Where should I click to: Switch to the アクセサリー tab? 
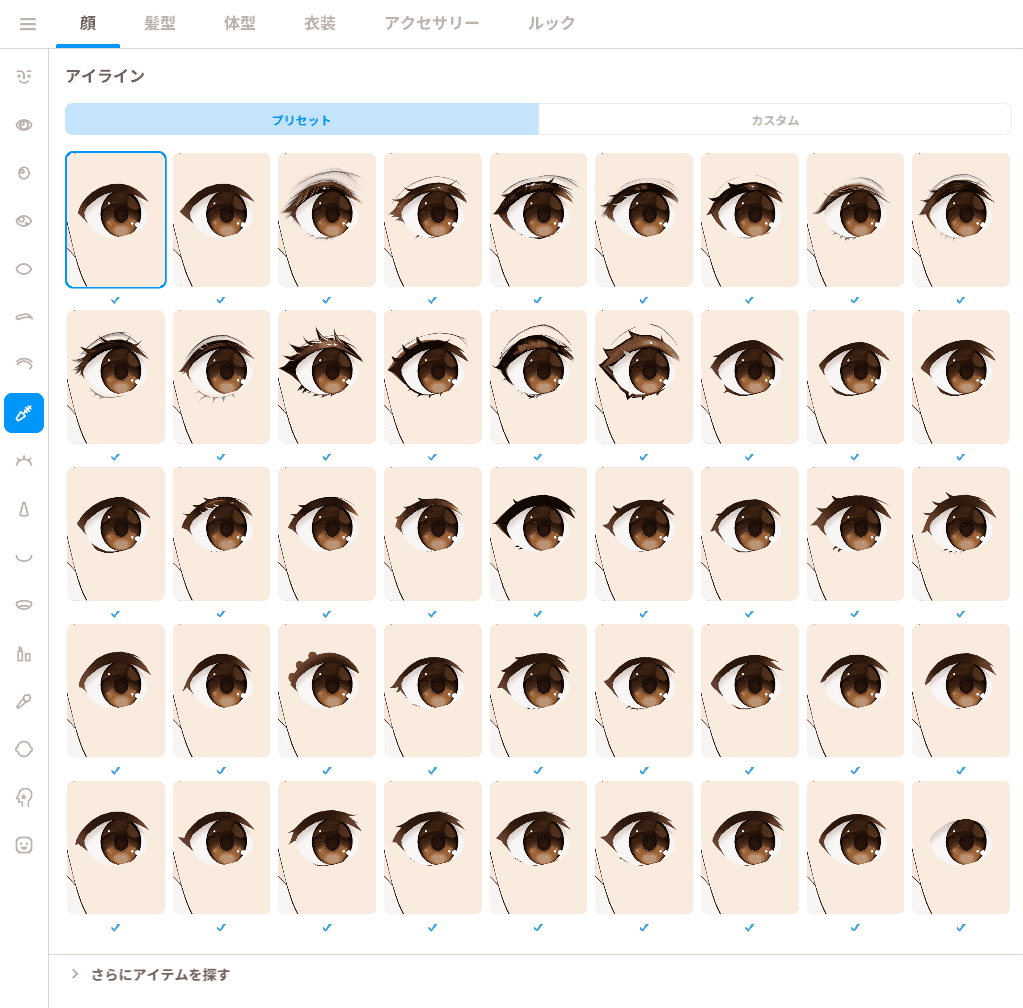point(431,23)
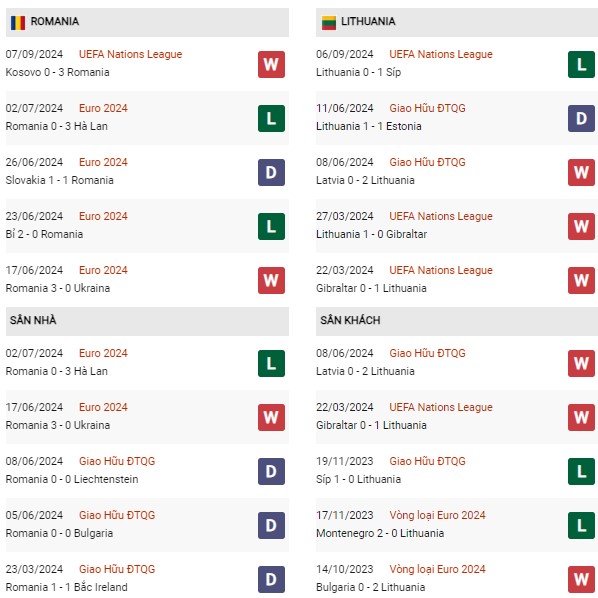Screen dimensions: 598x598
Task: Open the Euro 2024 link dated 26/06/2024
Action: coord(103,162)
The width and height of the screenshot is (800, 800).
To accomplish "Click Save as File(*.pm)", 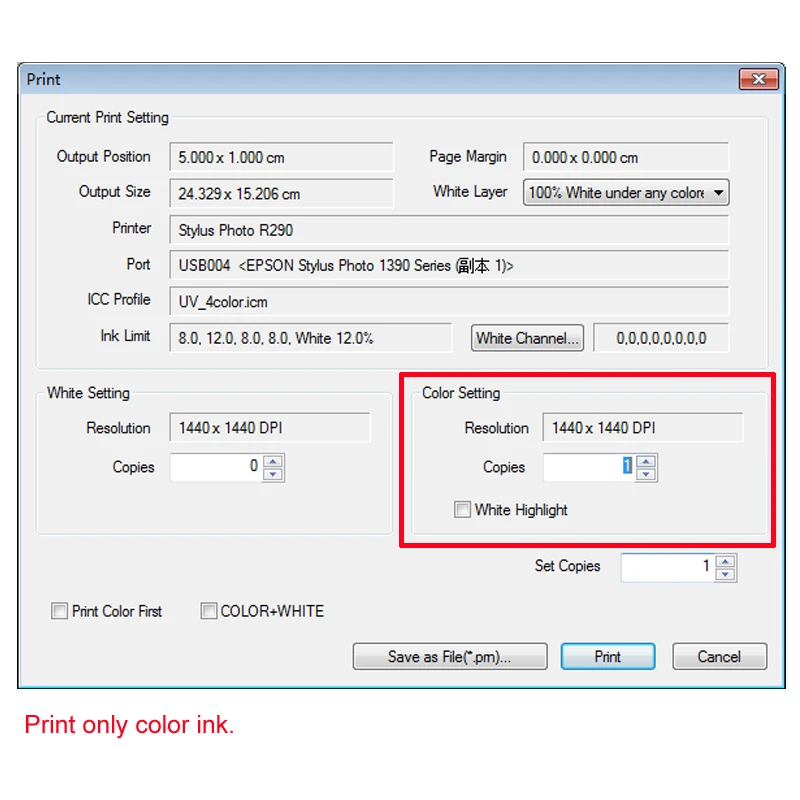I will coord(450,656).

--*--

Without any pictures, reproduce the lines from the first one in the material through the line that has "The width and", exactly as they appear.

** Problem solution **
Where should I click to: Switch to the アクセサリー tab? 
point(431,23)
Screen dimensions: 598x598
Task: Open the Euro 2024 link dated 26/06/2024
Action: coord(103,162)
The width and height of the screenshot is (800, 800).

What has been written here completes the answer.